▼

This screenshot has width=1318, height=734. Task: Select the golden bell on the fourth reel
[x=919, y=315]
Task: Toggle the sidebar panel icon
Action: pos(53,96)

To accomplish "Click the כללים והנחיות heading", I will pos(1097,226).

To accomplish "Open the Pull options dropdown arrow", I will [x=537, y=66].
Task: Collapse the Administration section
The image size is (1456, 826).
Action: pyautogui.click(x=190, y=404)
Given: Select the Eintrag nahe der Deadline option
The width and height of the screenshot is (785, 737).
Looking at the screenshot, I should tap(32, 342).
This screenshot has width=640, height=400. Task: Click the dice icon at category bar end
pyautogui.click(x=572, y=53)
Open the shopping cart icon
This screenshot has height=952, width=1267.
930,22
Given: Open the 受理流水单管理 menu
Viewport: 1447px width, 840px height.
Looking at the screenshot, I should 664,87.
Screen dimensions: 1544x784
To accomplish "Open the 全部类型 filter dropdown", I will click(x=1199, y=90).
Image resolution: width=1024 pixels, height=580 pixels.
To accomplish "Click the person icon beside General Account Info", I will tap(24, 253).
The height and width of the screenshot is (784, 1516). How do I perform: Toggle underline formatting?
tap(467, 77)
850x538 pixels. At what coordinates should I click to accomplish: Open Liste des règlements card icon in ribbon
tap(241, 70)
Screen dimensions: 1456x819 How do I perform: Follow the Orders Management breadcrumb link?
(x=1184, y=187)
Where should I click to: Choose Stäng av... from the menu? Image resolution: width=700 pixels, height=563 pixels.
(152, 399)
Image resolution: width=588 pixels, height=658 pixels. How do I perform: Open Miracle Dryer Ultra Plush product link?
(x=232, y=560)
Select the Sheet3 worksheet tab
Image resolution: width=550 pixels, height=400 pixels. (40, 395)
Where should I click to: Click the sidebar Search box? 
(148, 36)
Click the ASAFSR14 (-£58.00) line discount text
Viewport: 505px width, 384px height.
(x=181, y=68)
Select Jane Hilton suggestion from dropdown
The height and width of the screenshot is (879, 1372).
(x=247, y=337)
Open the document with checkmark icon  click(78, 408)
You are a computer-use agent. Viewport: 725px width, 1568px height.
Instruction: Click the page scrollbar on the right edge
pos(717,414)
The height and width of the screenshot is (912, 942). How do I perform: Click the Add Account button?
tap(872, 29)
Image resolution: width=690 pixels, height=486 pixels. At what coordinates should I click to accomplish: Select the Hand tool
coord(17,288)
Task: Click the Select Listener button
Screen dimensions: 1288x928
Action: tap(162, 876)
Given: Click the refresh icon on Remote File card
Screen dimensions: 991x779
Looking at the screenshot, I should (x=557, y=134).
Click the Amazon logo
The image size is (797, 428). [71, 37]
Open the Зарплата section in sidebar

▲

Could you write out, word for word, the lines from the first one through the line that contains "Action: pyautogui.click(x=190, y=404)", including both of those lines?

Solution to this problem:
This screenshot has width=1318, height=734. Task: Select the golden bell on the fourth reel
[x=919, y=315]
Task: Toggle the sidebar panel icon
Action: pos(53,96)

To accomplish "Click the כללים והנחיות heading", I will pos(1097,226).

To accomplish "Open the Pull options dropdown arrow", I will [x=537, y=66].
Task: Collapse the Administration section
The image size is (1456, 826).
Action: pyautogui.click(x=190, y=404)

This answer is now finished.